Kommentar Rolf Obertreis zur Lockerung der Regeln für Banken

Nicht zu rechtfertigen

  • Rolf Obertreis Foto: Volkmar Könneke
Waghalsige Aktiviäten von Großbanken stürzten die Welt 2008/2009 in die Finanzkrise. Nur auf Druck der Finanzaufsicht Bafin stockten die Geldhäuser später Kapital und Rücklagen deutlich auf, um weniger anfällig für eine Krise zu sein. Seither gab es viel Unmut in der Branche über die angeblich zu strengen Regeln. Dass die Aufseher Kritik durchaus aufnehmen, haben sie bereits gezeigt. Jetzt entlasten Bafin und Bundesbank die Geldhäuser dort, wo keine Probleme für die Finanzstabilität drohen, damit diese weiter Kredite an kleinere Firmen vergeben können. Diese Flexibilität ist gut.

Jedoch sprechen die Aufseher klare Empfehlungen aus: keine Rückkäufe von Aktien sowie eine sorgfältige Abwägung, ob Dividenden, Gewinne und Boni in dieser Phase der Unsicherheit über die weitere Entwicklung gezahlt werden müssen. Mit den Kapitalressourcen solle sorgfältig umgegangen werden.
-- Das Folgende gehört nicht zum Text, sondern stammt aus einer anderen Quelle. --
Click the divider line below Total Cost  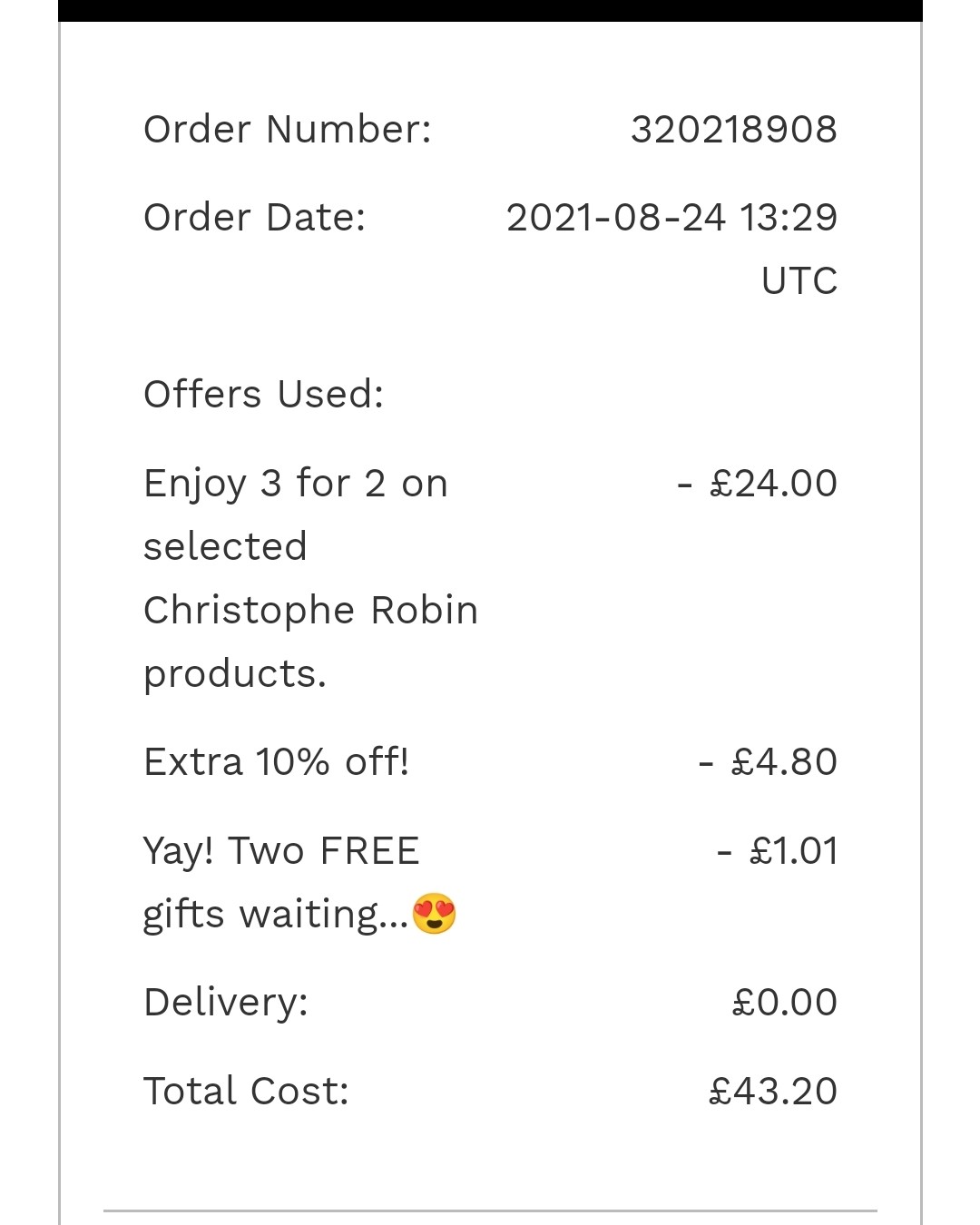coord(490,1210)
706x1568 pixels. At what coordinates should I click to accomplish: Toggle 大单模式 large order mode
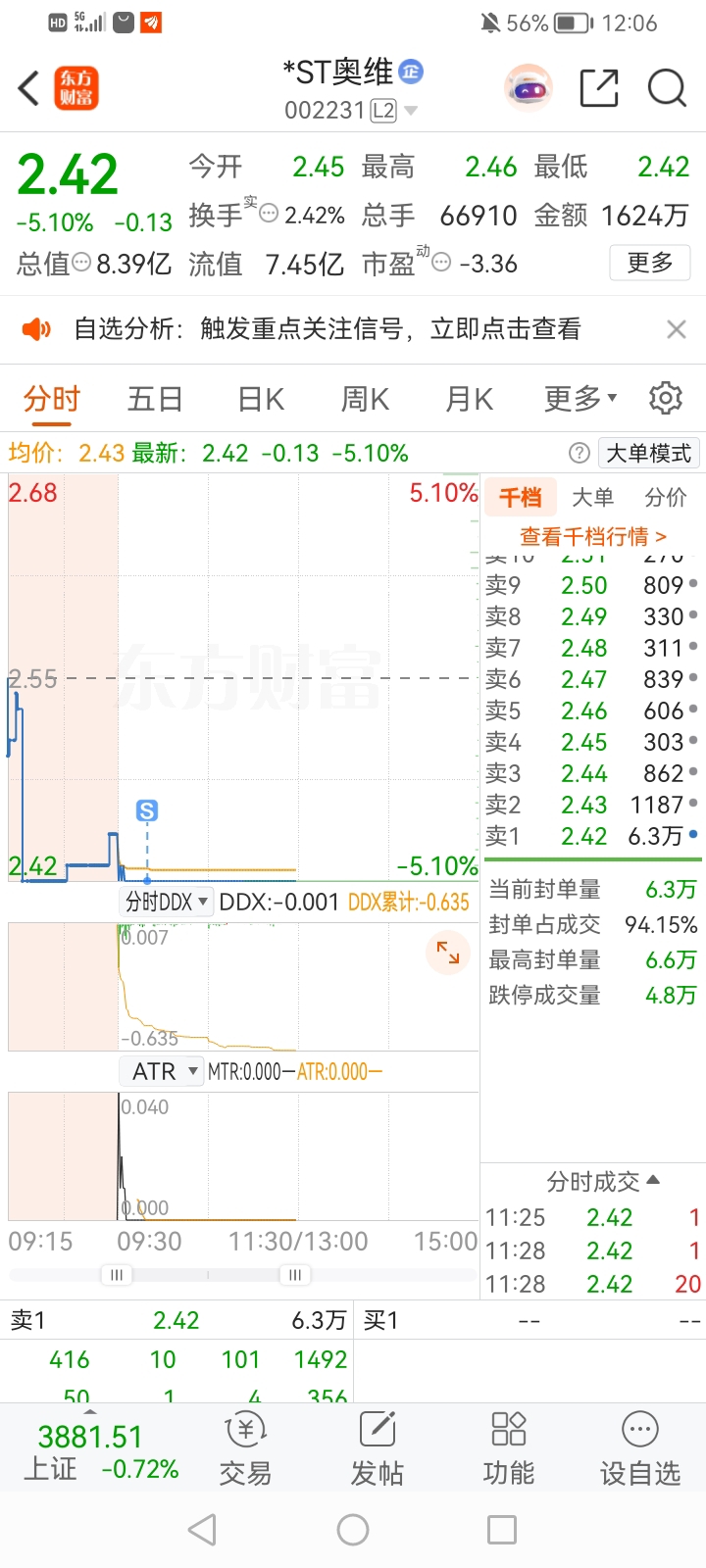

Vor diesem Hintergrund erscheint es mehr als fragwürdig, dass die beiden deutschen Großbanken vor wenigen Tagen – in einem Fall trotz eines Verlustes in Milliardenhöhe – mehr als 1,5 Milliarden Euro an ihre Vorstände und an tausende von Beschäftigten ausgezahlt haben – auch wenn die Summen deutlich geringer ausgefallen sind als für 2018. Das alles mag rechtlich einwandfrei sein. Moralisch zu rechtfertigen ist das nicht.